Guy Ritchie returns to his stomping ground after the gargantuan Disney live action ALADDIN (2019), in THE GENTLEMEN, it is an underworld infested with illegal cannabis business, skulduggeries of blackmaiing, bullying and hustling, turf war and insidious double-crossing.

American Mickey Pearson (McConaughey) is the typical rags-to-riches fellow who builds his cannabis criminal enterprise ex nihilo in UK, now it is time for him to retire and cash in his affluent business into shekels, so he finds a potential buyer in fellow American, the billionaire Matthew Berger (Strong), but the latter is too canny to pay in full, whereupon, many parties are embroiled into the feeding frenzy, including a bumptious young Chinese mafia underboss Dry Eye (a hectoring and snaring Golding, trying a shade too hard to expand his range), a MMA trainer named Coach (Farrell, utterly sincere and means business), belittled editor of the tabloid Daily Print, Big Dave (Marsan), and private investigator Fletcher (Grant), plus a cohort of MMA fighters and YouTubers, among others.

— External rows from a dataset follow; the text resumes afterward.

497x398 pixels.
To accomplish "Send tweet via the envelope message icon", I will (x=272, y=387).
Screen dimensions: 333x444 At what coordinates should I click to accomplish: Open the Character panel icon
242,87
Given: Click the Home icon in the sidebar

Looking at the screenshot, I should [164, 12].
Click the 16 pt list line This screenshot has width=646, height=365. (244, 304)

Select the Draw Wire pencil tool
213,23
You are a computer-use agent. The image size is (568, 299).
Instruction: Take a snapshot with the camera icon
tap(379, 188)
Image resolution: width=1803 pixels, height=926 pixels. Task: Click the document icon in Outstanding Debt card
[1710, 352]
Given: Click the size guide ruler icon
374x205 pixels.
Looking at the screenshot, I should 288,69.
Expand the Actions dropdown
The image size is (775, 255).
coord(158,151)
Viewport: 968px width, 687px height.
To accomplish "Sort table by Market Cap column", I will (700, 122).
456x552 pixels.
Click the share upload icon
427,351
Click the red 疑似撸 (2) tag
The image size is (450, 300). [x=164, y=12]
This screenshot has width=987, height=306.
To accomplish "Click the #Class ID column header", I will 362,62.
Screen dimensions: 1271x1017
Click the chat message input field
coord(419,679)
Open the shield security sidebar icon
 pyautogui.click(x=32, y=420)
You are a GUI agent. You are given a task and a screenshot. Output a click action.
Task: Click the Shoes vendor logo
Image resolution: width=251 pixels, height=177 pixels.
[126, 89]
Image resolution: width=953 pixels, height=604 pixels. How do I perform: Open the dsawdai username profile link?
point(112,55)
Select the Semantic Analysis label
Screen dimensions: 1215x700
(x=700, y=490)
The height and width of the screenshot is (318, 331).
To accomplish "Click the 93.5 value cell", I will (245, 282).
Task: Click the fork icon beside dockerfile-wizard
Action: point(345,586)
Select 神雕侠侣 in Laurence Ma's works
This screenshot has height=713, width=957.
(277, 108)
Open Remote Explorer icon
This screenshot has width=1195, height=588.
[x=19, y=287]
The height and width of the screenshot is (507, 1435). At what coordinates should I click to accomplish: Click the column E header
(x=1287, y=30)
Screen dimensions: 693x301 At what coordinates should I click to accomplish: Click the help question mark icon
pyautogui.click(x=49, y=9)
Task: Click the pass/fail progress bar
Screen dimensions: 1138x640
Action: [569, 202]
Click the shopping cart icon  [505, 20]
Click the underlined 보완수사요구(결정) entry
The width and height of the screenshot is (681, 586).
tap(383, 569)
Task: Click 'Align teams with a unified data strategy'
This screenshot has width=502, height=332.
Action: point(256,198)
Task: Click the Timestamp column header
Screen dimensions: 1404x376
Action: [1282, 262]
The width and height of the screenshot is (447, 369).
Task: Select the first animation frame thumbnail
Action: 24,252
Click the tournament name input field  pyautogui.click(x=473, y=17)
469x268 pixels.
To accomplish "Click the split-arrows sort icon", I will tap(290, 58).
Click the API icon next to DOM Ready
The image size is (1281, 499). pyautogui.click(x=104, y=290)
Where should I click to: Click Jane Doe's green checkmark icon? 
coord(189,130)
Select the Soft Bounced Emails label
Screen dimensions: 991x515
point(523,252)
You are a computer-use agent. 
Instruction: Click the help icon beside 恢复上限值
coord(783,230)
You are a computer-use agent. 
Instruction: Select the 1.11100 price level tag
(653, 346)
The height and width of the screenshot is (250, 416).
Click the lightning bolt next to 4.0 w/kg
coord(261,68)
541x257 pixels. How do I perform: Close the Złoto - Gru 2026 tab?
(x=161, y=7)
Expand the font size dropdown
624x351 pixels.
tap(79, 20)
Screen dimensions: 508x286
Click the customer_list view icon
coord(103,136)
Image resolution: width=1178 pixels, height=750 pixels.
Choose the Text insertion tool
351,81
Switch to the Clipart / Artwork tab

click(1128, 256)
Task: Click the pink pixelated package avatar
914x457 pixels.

Actually the film unspools from a frame story where Fletcher blackmails from Raymond (Hunnam), Mickey’s right-hand man for the kompromat he gleans and demands a lump sum of £20 million, and Ritchie makes a jolly attempt of injecting many a homoerotic banter and teaser between them, with Raymond putting on a poker face to countervail Fletcher’s salacious innuendos, and it results in one of Grant’s most unstrained, jocular performances, although eventually he cannot outfox his more relaxed opponent, as Hunnam absorbs all the jests with a tongue-in-cheek admittance, certain demographic is surely being mollycoddled.

On the whole, Ritchie safely reverts to his blokeish, laddish idiom what is his claim to fame, toying with meta-references of movie-making, inverting pre-seen incidents with a less disconcerting and much expected outcome, juggling rapidly-edited montages with rapid-fire characters, it is a sleek-looking (top-line sartorial dedication), well-constructed, adrenalin-rush inducing artifact that is less gore than it portends, more leans on coups de théatre to keep its audience hooked, and it is so pleasing that Matthew McConaughey is some sort back to his game with equally pleasing swagger and wiles, although female roles are meager, Michelle Dockery’s unfazed gangster moll mockney is a good finding, but has barely anything meaty at her disposal, however, mostly egregious, what irrevocably mars THE GENTLEMEN is its blatant racist implication, between the images of a twice projectile-vomiting Chinese crime boss being outsmarted in his own lair by his white rivals and an inconsolable aristocratic father who is wailing for the demise of his drug-addled white trash daughter, Ritchie’s connotation of racial preference is pointedly too grating to overlook.

referential entries: Ritchie’s THE MAN FROM U.N.C.L.E. (2015, 7.3/10), SNATCH (2000, 7.1/10).